Y no solo está en juego la verdad, también la salud de nuestras mentes. El neurocientífico Michel Desmurget, autor de La fábrica de cretinos digitales, ha advertido sobre los efectos devastadores del consumo excesivo de pantallas. Sus investigaciones muestran cómo la exposición prolongada deteriora la concentración, el lenguaje, la memoria y el bienestar emocional, especialmente en niños y jóvenes. En un entorno donde la imagen ya no representa lo real, sino lo simulado, esos efectos pueden amplificarse hasta lo irreversible: ansiedad, desconfianza, baja autoestima y una desconexión radical con el mundo tangible.
Estamos entrando en un tiempo incómodo para las relaciones humanas, la verificación de fuentes y el ejercicio mismo de la justicia. Pronto, el disco duro de una cámara no será prueba de nada. Un video podrá ser fabricado con un prompt. Más barato. Más rápido. Más manipulable. En este nuevo escenario, la industria del entretenimiento también enfrentará una transformación radical, y la educación, como la conocemos, se tornará obsoleta: si antes aprendíamos las tablas para multiplicar, en el futuro leer y escribir podría volverse una excentricidad anacrónica, digna de estudio arqueológico.
La realidad —aquella que creíamos compartida— se vuelve cada vez más cara, compleja e inaccesible.
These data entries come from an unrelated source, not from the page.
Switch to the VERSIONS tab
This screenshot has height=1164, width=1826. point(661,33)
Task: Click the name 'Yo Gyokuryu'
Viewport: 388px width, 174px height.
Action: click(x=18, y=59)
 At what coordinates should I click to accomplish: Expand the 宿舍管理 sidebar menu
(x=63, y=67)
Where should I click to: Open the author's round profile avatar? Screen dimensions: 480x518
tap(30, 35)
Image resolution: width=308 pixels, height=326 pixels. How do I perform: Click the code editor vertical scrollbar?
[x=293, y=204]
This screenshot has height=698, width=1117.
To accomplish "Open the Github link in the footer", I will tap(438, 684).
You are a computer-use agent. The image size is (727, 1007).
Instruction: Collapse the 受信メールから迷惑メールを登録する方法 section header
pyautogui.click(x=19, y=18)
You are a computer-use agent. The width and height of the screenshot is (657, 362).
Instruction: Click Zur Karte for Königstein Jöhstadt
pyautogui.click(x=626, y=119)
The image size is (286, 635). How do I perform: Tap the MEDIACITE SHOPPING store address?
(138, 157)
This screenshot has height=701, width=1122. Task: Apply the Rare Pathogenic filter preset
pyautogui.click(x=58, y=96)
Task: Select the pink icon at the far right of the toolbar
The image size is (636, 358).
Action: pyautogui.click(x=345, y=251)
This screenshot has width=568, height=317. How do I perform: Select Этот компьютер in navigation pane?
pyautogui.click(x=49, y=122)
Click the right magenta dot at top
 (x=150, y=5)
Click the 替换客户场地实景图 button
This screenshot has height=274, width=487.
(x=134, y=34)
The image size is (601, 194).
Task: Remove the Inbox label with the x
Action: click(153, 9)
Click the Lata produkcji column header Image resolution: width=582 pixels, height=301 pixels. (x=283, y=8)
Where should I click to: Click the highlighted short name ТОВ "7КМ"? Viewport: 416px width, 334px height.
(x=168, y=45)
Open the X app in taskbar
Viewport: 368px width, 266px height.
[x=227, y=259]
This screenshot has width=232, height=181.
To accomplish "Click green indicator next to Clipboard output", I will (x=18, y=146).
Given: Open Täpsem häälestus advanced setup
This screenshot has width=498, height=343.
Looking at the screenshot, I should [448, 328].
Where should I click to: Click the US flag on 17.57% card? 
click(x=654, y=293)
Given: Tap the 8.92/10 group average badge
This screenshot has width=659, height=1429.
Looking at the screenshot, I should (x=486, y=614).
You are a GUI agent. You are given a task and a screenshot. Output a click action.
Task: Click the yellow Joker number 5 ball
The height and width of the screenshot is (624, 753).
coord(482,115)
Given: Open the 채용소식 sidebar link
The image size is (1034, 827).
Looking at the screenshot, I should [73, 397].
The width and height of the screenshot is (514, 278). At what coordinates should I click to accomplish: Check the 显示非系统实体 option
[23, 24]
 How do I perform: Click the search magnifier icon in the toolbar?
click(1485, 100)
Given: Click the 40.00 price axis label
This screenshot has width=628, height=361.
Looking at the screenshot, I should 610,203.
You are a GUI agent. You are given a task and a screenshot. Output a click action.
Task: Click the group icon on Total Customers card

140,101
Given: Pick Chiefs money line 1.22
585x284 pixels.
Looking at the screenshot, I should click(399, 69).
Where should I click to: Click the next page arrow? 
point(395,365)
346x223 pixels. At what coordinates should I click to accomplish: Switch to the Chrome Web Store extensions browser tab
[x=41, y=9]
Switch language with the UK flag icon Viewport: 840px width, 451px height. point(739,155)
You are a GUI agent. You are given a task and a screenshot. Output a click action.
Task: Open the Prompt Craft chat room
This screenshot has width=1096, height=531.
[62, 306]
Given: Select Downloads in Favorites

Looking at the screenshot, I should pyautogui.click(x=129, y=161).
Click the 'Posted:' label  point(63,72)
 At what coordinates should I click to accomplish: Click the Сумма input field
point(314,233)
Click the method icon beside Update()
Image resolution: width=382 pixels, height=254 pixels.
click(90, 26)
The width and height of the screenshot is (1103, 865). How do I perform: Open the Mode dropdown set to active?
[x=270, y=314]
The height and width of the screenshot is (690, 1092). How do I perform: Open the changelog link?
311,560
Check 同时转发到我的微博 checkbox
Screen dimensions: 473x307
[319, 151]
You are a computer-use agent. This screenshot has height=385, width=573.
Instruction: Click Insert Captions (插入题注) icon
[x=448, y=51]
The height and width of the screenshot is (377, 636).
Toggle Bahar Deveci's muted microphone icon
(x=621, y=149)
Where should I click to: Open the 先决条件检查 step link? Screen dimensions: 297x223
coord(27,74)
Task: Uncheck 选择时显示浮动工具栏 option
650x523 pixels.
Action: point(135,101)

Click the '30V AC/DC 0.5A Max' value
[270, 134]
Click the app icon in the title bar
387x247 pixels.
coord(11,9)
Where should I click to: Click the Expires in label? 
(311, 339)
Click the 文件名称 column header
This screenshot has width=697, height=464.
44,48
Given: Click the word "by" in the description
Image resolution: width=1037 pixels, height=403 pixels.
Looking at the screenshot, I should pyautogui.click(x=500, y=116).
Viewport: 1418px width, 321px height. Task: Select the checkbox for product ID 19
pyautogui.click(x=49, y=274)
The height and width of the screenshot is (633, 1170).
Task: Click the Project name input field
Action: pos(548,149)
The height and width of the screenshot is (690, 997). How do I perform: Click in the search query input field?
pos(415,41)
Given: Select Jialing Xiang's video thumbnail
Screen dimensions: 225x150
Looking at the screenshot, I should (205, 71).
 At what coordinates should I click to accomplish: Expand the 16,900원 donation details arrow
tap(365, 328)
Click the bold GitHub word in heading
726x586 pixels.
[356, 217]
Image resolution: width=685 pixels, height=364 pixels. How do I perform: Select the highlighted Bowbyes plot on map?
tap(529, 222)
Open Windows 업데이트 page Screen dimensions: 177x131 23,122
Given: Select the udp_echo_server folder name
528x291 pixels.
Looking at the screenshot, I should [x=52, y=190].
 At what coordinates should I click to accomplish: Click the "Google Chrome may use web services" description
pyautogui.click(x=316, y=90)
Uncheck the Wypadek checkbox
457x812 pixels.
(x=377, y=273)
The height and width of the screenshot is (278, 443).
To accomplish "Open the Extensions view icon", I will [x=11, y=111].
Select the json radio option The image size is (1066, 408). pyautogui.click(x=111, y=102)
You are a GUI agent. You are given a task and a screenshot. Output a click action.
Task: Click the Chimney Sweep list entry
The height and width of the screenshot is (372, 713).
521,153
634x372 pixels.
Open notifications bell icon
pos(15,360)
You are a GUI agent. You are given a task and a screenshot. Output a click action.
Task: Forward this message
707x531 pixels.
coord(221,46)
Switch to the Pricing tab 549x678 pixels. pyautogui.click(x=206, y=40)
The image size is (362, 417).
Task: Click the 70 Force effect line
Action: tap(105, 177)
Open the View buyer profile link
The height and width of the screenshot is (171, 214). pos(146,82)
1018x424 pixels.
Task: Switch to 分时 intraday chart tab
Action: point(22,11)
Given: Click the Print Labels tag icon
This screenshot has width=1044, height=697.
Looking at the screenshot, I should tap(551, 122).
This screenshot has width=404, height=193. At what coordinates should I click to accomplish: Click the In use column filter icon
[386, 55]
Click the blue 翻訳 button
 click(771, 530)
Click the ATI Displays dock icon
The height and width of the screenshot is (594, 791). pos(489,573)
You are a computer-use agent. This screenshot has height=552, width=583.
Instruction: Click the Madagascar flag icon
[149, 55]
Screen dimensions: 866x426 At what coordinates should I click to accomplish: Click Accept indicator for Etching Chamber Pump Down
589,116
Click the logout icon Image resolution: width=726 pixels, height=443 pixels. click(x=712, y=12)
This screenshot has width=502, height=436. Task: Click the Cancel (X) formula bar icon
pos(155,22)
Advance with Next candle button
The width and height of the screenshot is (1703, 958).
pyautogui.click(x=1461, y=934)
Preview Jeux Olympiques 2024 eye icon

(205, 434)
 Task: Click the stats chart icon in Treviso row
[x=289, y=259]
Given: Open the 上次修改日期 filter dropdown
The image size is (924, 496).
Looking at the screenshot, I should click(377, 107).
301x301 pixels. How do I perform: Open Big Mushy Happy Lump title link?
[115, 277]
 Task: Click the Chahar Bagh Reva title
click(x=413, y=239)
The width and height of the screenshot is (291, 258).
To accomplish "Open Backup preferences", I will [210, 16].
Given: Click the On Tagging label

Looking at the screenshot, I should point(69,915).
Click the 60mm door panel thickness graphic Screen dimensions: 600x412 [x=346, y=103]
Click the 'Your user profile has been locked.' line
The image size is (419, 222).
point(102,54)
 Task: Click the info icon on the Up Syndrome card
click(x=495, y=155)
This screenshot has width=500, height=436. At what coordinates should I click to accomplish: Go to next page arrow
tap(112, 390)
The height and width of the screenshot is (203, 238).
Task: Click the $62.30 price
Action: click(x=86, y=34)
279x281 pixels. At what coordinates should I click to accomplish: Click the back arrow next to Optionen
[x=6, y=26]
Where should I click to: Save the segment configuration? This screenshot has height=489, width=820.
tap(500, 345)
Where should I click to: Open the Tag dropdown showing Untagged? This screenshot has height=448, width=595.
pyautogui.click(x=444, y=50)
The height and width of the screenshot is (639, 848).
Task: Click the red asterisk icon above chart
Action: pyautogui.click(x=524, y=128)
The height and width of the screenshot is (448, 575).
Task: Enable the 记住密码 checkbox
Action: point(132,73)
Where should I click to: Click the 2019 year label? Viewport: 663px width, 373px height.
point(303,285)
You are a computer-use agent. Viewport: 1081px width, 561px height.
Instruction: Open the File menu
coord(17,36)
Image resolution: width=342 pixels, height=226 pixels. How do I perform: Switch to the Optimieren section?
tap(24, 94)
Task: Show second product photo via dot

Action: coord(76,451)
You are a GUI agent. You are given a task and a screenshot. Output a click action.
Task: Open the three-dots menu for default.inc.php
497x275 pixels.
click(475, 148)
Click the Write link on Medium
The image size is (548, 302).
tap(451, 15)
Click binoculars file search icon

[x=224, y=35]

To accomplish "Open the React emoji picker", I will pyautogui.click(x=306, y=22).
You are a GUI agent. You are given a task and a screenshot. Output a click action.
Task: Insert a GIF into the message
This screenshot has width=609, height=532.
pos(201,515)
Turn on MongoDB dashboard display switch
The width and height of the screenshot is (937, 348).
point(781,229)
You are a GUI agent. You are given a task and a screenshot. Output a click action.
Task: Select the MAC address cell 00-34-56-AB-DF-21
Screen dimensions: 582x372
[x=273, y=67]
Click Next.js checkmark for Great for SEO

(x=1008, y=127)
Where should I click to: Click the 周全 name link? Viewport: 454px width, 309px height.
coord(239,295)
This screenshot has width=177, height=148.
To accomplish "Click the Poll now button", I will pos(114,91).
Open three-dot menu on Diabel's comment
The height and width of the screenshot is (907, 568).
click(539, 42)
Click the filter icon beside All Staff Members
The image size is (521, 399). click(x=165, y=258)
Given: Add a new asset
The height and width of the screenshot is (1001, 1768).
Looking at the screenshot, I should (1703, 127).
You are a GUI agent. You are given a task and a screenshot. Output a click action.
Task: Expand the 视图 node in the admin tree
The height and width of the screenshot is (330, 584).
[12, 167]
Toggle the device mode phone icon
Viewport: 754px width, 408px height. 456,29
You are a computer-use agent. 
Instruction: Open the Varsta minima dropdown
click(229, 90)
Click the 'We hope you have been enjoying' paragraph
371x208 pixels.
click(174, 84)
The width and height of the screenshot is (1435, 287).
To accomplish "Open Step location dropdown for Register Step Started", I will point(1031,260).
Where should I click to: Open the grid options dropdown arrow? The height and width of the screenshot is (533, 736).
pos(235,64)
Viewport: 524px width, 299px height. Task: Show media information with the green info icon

Las máquinas mostrarán lo que queramos ver, o lo que alguien desee que creamos. El hombre dudará incluso de su hermano. Cada imagen podrá ser impugnada. Cada relato, discutido. Surgirá una industria de la verificación permanente, una vigilancia que inevitablemente fallará, y con ello el prestigio, la honra y la reputación humana quedarán a la deriva, convertidos en una copia sin su original.
Pocos defenderán los hechos. Muchos se declararán víctimas. Y la mayoría simplemente desconfiará. Porque la realidad ya no será un terreno común, sino que una profunda sospecha compartida.